### AIM OF THE EXERCISE
Repeat the listing below in full, keeping each word as given.
╭──
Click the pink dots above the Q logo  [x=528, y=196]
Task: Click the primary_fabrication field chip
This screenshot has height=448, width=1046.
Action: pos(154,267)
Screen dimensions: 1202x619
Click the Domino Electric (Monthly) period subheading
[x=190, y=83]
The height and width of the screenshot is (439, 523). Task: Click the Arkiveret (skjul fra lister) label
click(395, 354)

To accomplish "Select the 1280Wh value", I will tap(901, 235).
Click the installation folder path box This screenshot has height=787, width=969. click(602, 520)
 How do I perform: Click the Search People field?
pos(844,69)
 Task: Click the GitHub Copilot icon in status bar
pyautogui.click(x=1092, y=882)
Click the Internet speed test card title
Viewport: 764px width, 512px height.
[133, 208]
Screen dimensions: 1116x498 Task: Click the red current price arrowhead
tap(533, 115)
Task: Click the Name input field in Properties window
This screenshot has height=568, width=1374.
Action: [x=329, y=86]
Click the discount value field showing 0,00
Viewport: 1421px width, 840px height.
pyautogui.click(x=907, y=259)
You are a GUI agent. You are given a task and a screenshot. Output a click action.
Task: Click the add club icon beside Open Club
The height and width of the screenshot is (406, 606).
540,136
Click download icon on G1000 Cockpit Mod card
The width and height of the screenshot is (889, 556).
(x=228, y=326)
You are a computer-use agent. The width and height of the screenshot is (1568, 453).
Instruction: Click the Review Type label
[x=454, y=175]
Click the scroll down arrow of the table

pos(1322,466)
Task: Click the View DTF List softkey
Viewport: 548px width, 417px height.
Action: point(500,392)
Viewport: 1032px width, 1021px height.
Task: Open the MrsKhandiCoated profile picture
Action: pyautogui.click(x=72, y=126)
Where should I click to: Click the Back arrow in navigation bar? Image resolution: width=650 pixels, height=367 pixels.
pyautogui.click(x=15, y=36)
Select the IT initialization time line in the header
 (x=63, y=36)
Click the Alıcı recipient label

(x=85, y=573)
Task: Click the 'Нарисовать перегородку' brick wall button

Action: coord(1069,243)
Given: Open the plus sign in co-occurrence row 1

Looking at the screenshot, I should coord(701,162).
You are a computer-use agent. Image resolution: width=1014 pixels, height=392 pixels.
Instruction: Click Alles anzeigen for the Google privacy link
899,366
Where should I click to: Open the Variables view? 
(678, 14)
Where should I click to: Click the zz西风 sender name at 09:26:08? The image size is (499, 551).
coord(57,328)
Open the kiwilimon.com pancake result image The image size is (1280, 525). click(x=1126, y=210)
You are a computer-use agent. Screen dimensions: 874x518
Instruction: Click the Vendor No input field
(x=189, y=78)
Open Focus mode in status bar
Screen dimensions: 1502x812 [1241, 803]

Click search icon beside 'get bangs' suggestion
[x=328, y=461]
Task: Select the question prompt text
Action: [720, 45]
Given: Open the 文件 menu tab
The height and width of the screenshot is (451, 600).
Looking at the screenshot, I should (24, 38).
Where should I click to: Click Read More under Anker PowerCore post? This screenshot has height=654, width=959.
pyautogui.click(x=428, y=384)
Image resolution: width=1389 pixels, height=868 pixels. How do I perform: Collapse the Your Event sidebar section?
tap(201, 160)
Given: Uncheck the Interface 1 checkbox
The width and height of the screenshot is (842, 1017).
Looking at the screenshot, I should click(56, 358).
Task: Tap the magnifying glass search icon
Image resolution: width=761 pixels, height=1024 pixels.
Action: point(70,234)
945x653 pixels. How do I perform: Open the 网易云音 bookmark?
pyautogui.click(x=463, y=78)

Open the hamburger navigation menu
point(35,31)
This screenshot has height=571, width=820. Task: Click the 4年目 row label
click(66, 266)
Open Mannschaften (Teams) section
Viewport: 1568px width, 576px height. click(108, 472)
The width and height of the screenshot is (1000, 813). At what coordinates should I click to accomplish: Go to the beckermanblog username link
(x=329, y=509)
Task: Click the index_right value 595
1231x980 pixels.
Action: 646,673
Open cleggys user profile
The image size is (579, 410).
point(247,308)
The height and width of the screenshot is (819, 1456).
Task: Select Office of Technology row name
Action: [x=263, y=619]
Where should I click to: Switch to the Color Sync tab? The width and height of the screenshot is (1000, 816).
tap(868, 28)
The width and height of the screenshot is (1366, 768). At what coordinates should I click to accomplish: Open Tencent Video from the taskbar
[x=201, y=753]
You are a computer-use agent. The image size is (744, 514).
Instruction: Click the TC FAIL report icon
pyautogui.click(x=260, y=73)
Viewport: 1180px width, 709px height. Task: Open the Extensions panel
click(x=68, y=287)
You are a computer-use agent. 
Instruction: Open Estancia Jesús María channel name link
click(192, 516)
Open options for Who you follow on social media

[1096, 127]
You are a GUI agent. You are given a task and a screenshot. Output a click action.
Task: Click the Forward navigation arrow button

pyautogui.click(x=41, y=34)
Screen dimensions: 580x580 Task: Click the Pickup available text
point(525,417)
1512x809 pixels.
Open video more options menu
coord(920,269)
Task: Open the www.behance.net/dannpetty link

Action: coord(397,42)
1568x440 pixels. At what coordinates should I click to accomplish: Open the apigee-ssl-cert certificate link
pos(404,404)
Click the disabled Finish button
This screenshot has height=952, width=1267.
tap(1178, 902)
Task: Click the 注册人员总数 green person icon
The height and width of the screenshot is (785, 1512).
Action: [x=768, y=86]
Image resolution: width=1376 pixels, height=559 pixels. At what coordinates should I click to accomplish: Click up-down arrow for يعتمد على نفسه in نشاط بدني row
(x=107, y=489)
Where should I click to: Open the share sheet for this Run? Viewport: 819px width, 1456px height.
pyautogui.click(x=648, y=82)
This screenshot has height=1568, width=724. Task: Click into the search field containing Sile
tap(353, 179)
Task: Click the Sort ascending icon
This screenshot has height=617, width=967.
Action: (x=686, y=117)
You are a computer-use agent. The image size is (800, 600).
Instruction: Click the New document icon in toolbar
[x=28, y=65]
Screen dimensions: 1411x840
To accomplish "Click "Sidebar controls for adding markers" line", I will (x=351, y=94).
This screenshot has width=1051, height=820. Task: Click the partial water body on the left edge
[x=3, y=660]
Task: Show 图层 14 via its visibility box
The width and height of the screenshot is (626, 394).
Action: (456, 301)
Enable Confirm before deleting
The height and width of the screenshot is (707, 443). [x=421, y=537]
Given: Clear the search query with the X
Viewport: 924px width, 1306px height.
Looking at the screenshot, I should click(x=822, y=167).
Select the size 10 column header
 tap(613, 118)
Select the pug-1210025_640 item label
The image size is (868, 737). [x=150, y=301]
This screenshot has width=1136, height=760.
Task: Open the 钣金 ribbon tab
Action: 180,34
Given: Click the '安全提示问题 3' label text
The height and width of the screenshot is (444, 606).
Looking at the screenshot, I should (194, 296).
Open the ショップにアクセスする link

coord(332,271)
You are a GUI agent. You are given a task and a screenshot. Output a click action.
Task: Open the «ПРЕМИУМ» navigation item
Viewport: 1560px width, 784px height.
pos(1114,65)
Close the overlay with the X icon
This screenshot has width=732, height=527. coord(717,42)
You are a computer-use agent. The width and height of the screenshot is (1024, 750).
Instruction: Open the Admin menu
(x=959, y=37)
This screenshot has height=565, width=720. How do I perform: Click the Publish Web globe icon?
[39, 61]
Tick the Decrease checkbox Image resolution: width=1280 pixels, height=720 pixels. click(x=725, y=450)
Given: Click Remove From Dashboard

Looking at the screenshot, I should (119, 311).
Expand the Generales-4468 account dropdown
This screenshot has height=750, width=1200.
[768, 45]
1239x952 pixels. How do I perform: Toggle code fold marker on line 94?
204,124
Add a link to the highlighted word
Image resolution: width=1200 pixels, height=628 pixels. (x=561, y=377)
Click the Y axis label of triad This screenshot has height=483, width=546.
╰──
### SOLUTION TO THE PROBLEM
Click the pink dots above the Q logo  [x=528, y=196]
Task: Click the primary_fabrication field chip
This screenshot has height=448, width=1046.
Action: pos(154,267)
Screen dimensions: 1202x619
Click the Domino Electric (Monthly) period subheading
[x=190, y=83]
The height and width of the screenshot is (439, 523). Task: Click the Arkiveret (skjul fra lister) label
click(395, 354)

To accomplish "Select the 1280Wh value", I will tap(901, 235).
Click the installation folder path box This screenshot has height=787, width=969. click(602, 520)
 How do I perform: Click the Search People field?
pos(844,69)
 Task: Click the GitHub Copilot icon in status bar
pyautogui.click(x=1092, y=882)
Click the Internet speed test card title
Viewport: 764px width, 512px height.
[133, 208]
Screen dimensions: 1116x498 Task: Click the red current price arrowhead
tap(533, 115)
Task: Click the Name input field in Properties window
This screenshot has height=568, width=1374.
Action: [x=329, y=86]
Click the discount value field showing 0,00
Viewport: 1421px width, 840px height.
pyautogui.click(x=907, y=259)
You are a GUI agent. You are given a task and a screenshot. Output a click action.
Task: Click the add club icon beside Open Club
The height and width of the screenshot is (406, 606).
540,136
Click download icon on G1000 Cockpit Mod card
The width and height of the screenshot is (889, 556).
(x=228, y=326)
You are a computer-use agent. The width and height of the screenshot is (1568, 453).
Instruction: Click the Review Type label
[x=454, y=175]
Click the scroll down arrow of the table

pos(1322,466)
Task: Click the View DTF List softkey
Viewport: 548px width, 417px height.
Action: point(500,392)
Viewport: 1032px width, 1021px height.
Task: Open the MrsKhandiCoated profile picture
Action: pyautogui.click(x=72, y=126)
Where should I click to: Click the Back arrow in navigation bar? Image resolution: width=650 pixels, height=367 pixels.
pyautogui.click(x=15, y=36)
Select the IT initialization time line in the header
 (x=63, y=36)
Click the Alıcı recipient label

(x=85, y=573)
Task: Click the 'Нарисовать перегородку' brick wall button

Action: coord(1069,243)
Given: Open the plus sign in co-occurrence row 1

Looking at the screenshot, I should coord(701,162).
You are a computer-use agent. Image resolution: width=1014 pixels, height=392 pixels.
Instruction: Click Alles anzeigen for the Google privacy link
899,366
Where should I click to: Open the Variables view? 
(678, 14)
Where should I click to: Click the zz西风 sender name at 09:26:08? The image size is (499, 551).
coord(57,328)
Open the kiwilimon.com pancake result image The image size is (1280, 525). click(x=1126, y=210)
You are a computer-use agent. Screen dimensions: 874x518
Instruction: Click the Vendor No input field
(x=189, y=78)
Open Focus mode in status bar
Screen dimensions: 1502x812 [1241, 803]

Click search icon beside 'get bangs' suggestion
[x=328, y=461]
Task: Select the question prompt text
Action: [720, 45]
Given: Open the 文件 menu tab
The height and width of the screenshot is (451, 600).
Looking at the screenshot, I should (24, 38).
Where should I click to: Click Read More under Anker PowerCore post? This screenshot has height=654, width=959.
pyautogui.click(x=428, y=384)
Image resolution: width=1389 pixels, height=868 pixels. How do I perform: Collapse the Your Event sidebar section?
tap(201, 160)
Given: Uncheck the Interface 1 checkbox
The width and height of the screenshot is (842, 1017).
Looking at the screenshot, I should click(56, 358).
Task: Tap the magnifying glass search icon
Image resolution: width=761 pixels, height=1024 pixels.
Action: point(70,234)
945x653 pixels. How do I perform: Open the 网易云音 bookmark?
pyautogui.click(x=463, y=78)

Open the hamburger navigation menu
point(35,31)
This screenshot has height=571, width=820. Task: Click the 4年目 row label
click(66, 266)
Open Mannschaften (Teams) section
Viewport: 1568px width, 576px height. click(108, 472)
The width and height of the screenshot is (1000, 813). At what coordinates should I click to accomplish: Go to the beckermanblog username link
(x=329, y=509)
Task: Click the index_right value 595
1231x980 pixels.
Action: 646,673
Open cleggys user profile
The image size is (579, 410).
point(247,308)
The height and width of the screenshot is (819, 1456).
Task: Select Office of Technology row name
Action: [x=263, y=619]
Where should I click to: Switch to the Color Sync tab? The width and height of the screenshot is (1000, 816).
tap(868, 28)
The width and height of the screenshot is (1366, 768). At what coordinates should I click to accomplish: Open Tencent Video from the taskbar
[x=201, y=753]
You are a computer-use agent. The image size is (744, 514).
Instruction: Click the TC FAIL report icon
pyautogui.click(x=260, y=73)
Viewport: 1180px width, 709px height. Task: Open the Extensions panel
click(x=68, y=287)
You are a computer-use agent. 
Instruction: Open Estancia Jesús María channel name link
click(192, 516)
Open options for Who you follow on social media

[1096, 127]
You are a GUI agent. You are given a task and a screenshot. Output a click action.
Task: Click the Forward navigation arrow button

pyautogui.click(x=41, y=34)
Screen dimensions: 580x580 Task: Click the Pickup available text
point(525,417)
1512x809 pixels.
Open video more options menu
coord(920,269)
Task: Open the www.behance.net/dannpetty link

Action: coord(397,42)
1568x440 pixels. At what coordinates should I click to accomplish: Open the apigee-ssl-cert certificate link
pos(404,404)
Click the disabled Finish button
This screenshot has height=952, width=1267.
tap(1178, 902)
Task: Click the 注册人员总数 green person icon
The height and width of the screenshot is (785, 1512).
Action: [x=768, y=86]
Image resolution: width=1376 pixels, height=559 pixels. At what coordinates should I click to accomplish: Click up-down arrow for يعتمد على نفسه in نشاط بدني row
(x=107, y=489)
Where should I click to: Open the share sheet for this Run? Viewport: 819px width, 1456px height.
pyautogui.click(x=648, y=82)
This screenshot has height=1568, width=724. Task: Click into the search field containing Sile
tap(353, 179)
Task: Click the Sort ascending icon
This screenshot has height=617, width=967.
Action: (x=686, y=117)
You are a computer-use agent. The image size is (800, 600).
Instruction: Click the New document icon in toolbar
[x=28, y=65]
Screen dimensions: 1411x840
To accomplish "Click "Sidebar controls for adding markers" line", I will (x=351, y=94).
This screenshot has width=1051, height=820. Task: Click the partial water body on the left edge
[x=3, y=660]
Task: Show 图层 14 via its visibility box
The width and height of the screenshot is (626, 394).
Action: (456, 301)
Enable Confirm before deleting
The height and width of the screenshot is (707, 443). [x=421, y=537]
Given: Clear the search query with the X
Viewport: 924px width, 1306px height.
Looking at the screenshot, I should click(x=822, y=167).
Select the size 10 column header
 tap(613, 118)
Select the pug-1210025_640 item label
The image size is (868, 737). [x=150, y=301]
This screenshot has width=1136, height=760.
Task: Open the 钣金 ribbon tab
Action: 180,34
Given: Click the '安全提示问题 3' label text
The height and width of the screenshot is (444, 606).
Looking at the screenshot, I should (194, 296).
Open the ショップにアクセスする link

coord(332,271)
You are a GUI agent. You are given a task and a screenshot. Output a click action.
Task: Open the «ПРЕМИУМ» navigation item
Viewport: 1560px width, 784px height.
pos(1114,65)
Close the overlay with the X icon
This screenshot has width=732, height=527. coord(717,42)
You are a computer-use agent. The width and height of the screenshot is (1024, 750).
Instruction: Open the Admin menu
(x=959, y=37)
This screenshot has height=565, width=720. How do I perform: Click the Publish Web globe icon?
[39, 61]
Tick the Decrease checkbox Image resolution: width=1280 pixels, height=720 pixels. click(x=725, y=450)
Given: Click Remove From Dashboard

Looking at the screenshot, I should (119, 311).
Expand the Generales-4468 account dropdown
This screenshot has height=750, width=1200.
[768, 45]
1239x952 pixels. How do I perform: Toggle code fold marker on line 94?
204,124
Add a link to the highlighted word
Image resolution: width=1200 pixels, height=628 pixels. (x=561, y=377)
Click the Y axis label of triad This screenshot has height=483, width=546.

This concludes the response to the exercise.